The objectives of the course are to introduce students to probability theory, descriptive statistics and inferential statistics. After the course, students have acquired knowledge about probabilities, commonly used probability distributions, statistical parameters as expectation and variance, random samples and they can perform calculations relating to these notions. They can summarize data and use data to estimate parameters, to create confidence intervals and to perform hypothesis tests. Furthermore, they have the knowledge to interpret the corresponding results. They also show some basic abilities in the field of IT, especially Excel.
Relation with other courses
The methods and techniques learned in this course will be applied in many other courses. We specifically mention Statistics and Data Management 2 (which uses this course as a starting point and develops regression theory) and Marketing Management for IBA (as part of developing the research plan and analyzing the data).
Please note, that all IBA courses are only open to IBA students. It is not possible to use this course as an elective for other programs.

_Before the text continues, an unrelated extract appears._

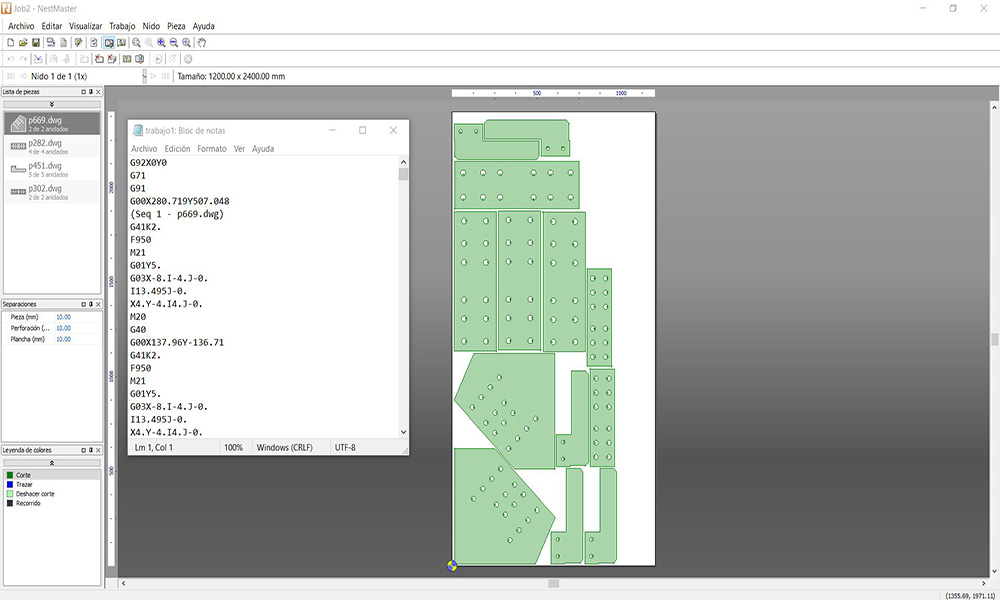Pin the Leyenda de colores panel
Screen dimensions: 1000x600
90,450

This course has four examinations: Test 1 (20%), Test 2 (20%), Test 3 (45%) and Team Assignment (15%). The Team Assignment is compulsory for all students who did not do it before. To pass the course the unrounded grade for Test 3 should be at least 5.0. There is one re-exam (85%) for all three tests at the same time. There is no resit for the Team Assignment. More information about the theory that is assessed during these tests as well as the examination rules for repeaters (they do not participate in the Team Assignment anymore, Test 3 has 60% weight and Re-exam has 100% weight) will be announced via Canvas at the start of the course.
This course provides a statistical basis that can be used in other course both in the first year and in later years of the study programme. The topics concern the following subjects:
- Probability theory (the classical definition of probability, probability rules)
- Random variables, probability distributions, probability density functions
- Expectation, variance, standard deviation, covariance, correlation
- Sampling theory
- Descriptive statistics: population and sample statistics, graphs;
- Estimation, confidence intervals and hypothesis testing.